EXERCISE REQUIREMENTS — From the material below, reproduce exactly the stretch of lines that begins with the line holding "Screen dimensions: 489x559" and ends with the line holding "You are a GUI", skipping the pictures.

Start of Block

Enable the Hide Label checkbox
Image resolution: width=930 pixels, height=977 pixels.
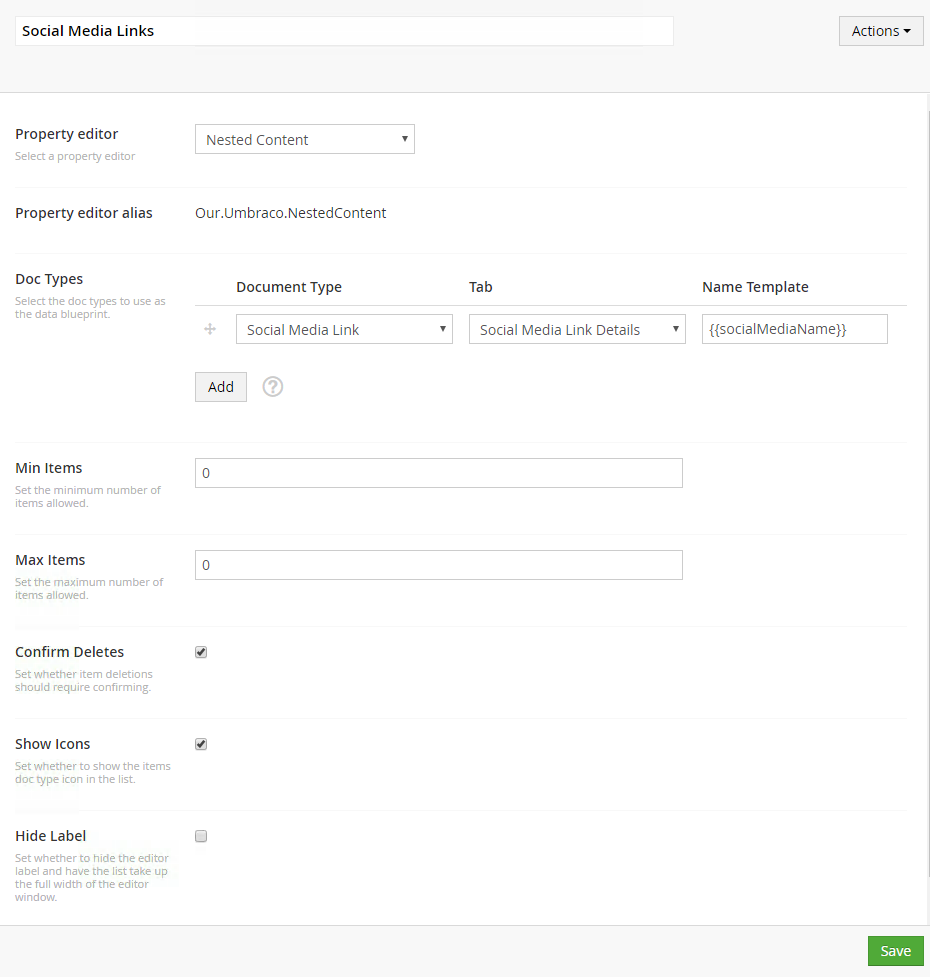pos(201,836)
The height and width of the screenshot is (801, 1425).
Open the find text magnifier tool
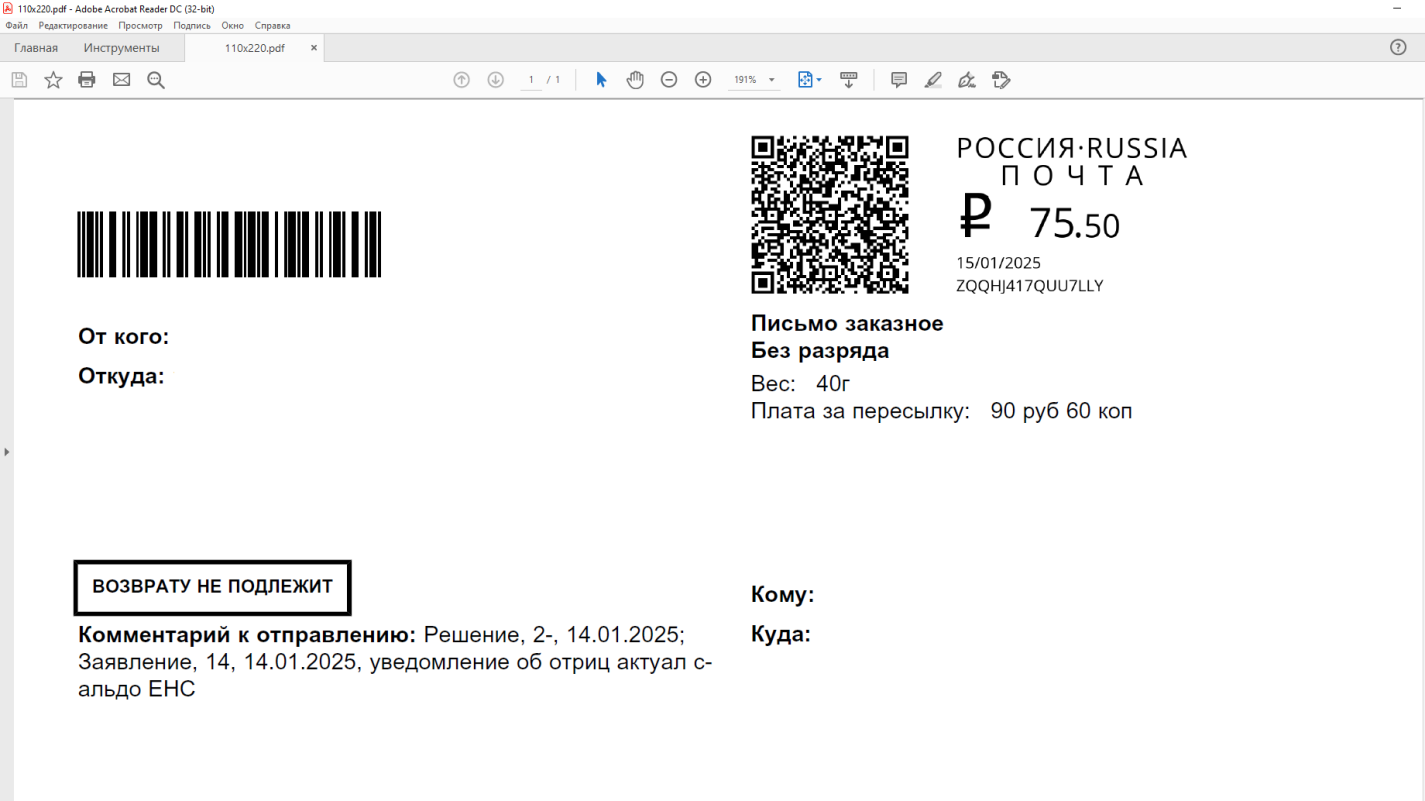pos(156,80)
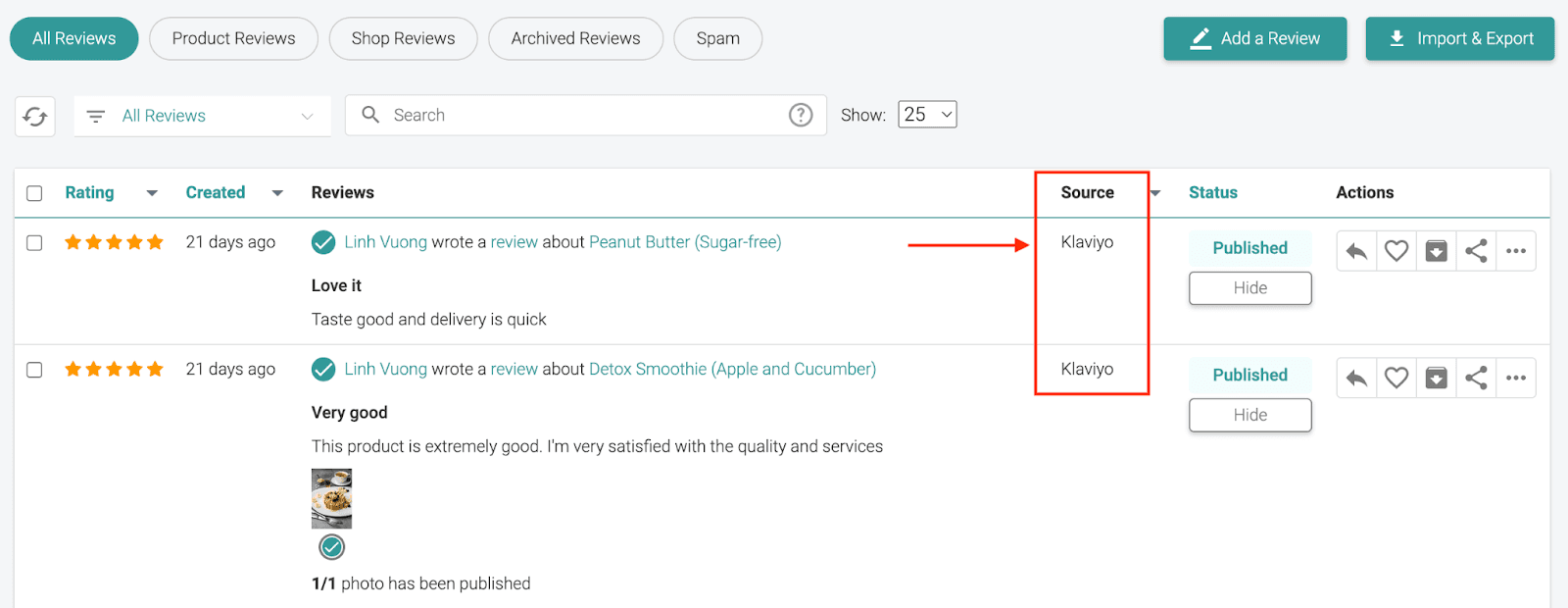
Task: Favorite the Peanut Butter review with heart
Action: (1396, 252)
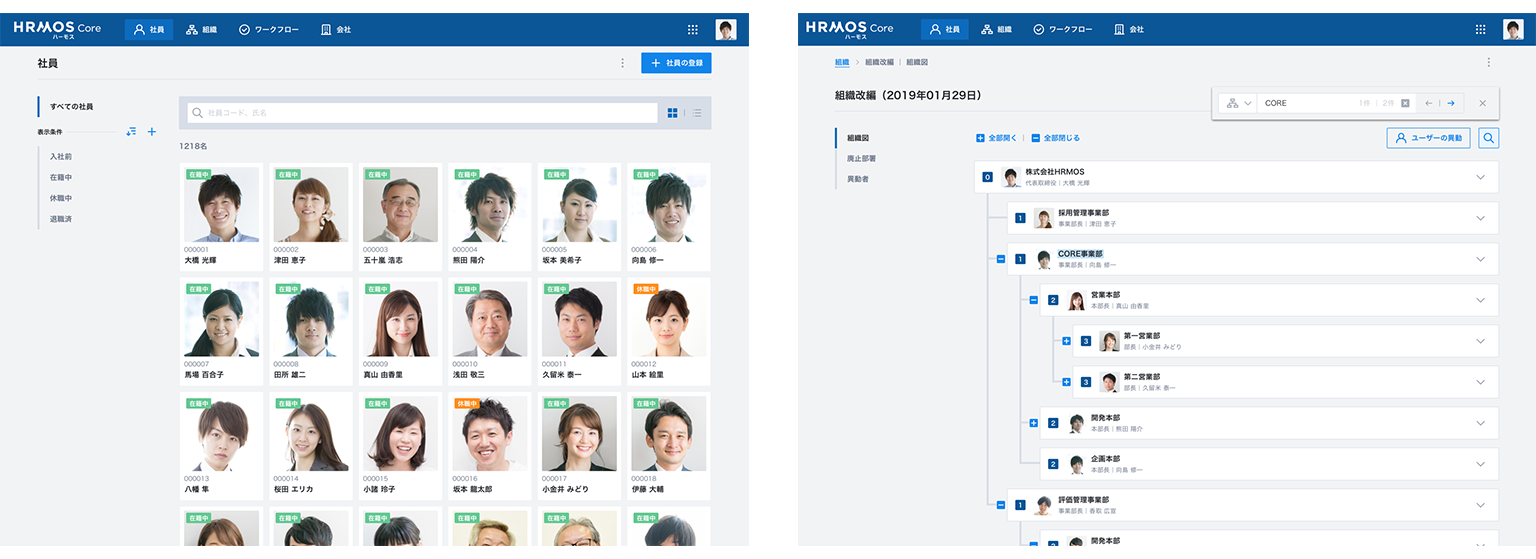Clear the CORE search text
Viewport: 1536px width, 559px height.
[1405, 103]
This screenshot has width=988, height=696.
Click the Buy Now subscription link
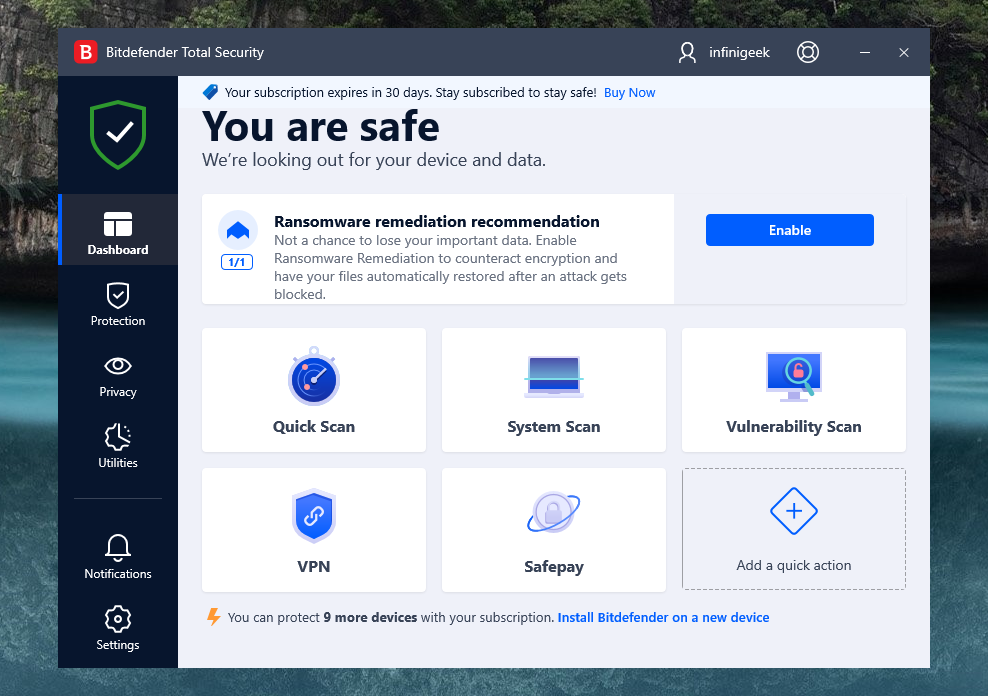630,93
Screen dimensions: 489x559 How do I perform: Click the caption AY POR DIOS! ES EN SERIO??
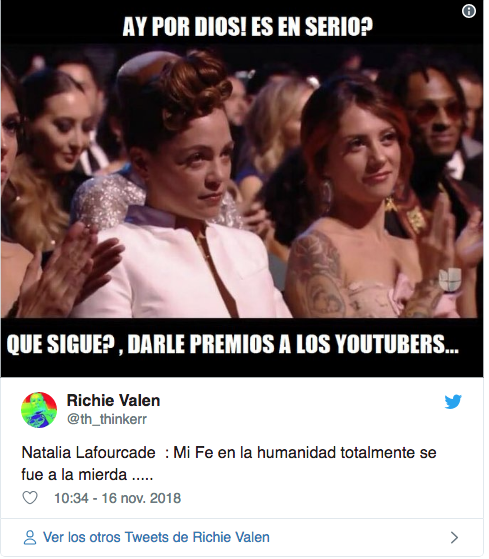[250, 27]
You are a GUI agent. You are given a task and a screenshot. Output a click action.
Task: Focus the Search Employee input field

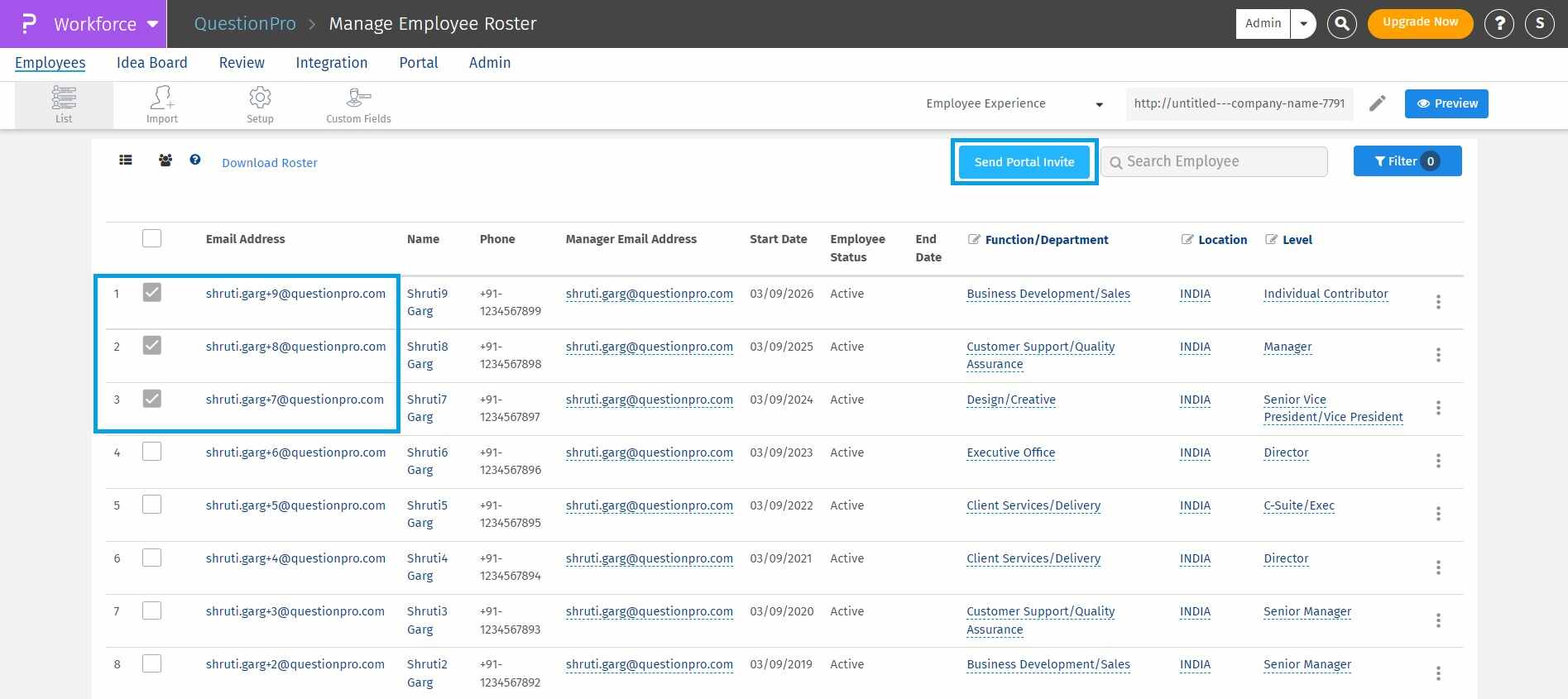(x=1220, y=162)
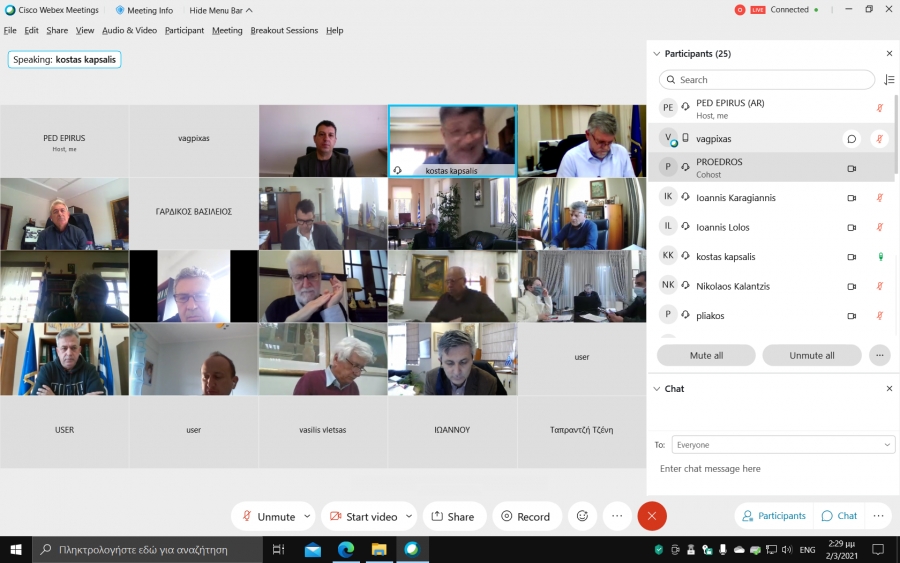Click the red end meeting button
The width and height of the screenshot is (900, 563).
point(652,516)
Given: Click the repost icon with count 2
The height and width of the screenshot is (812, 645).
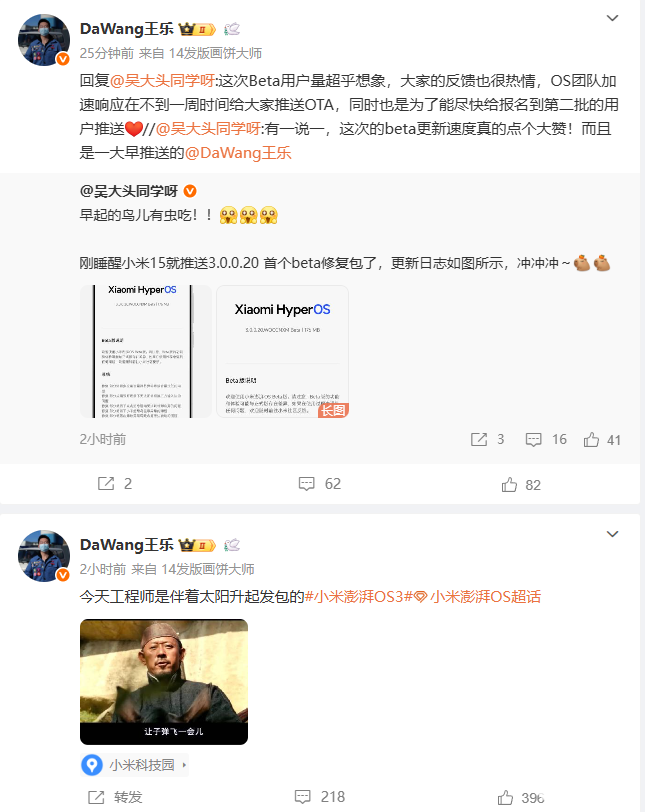Looking at the screenshot, I should [x=106, y=484].
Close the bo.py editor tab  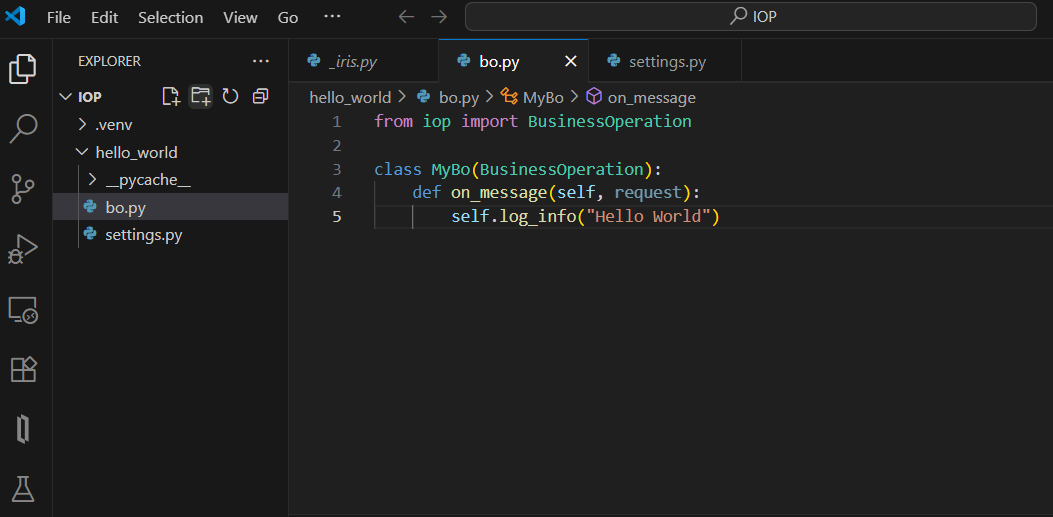(x=571, y=62)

End of Block

YOUR SOLUTION —
Screen dimensions: 489x559 How do I perform: Click the caption AY POR DIOS! ES EN SERIO??
[250, 27]
You are a GUI agent. You are given a task and a screenshot. Output a click action.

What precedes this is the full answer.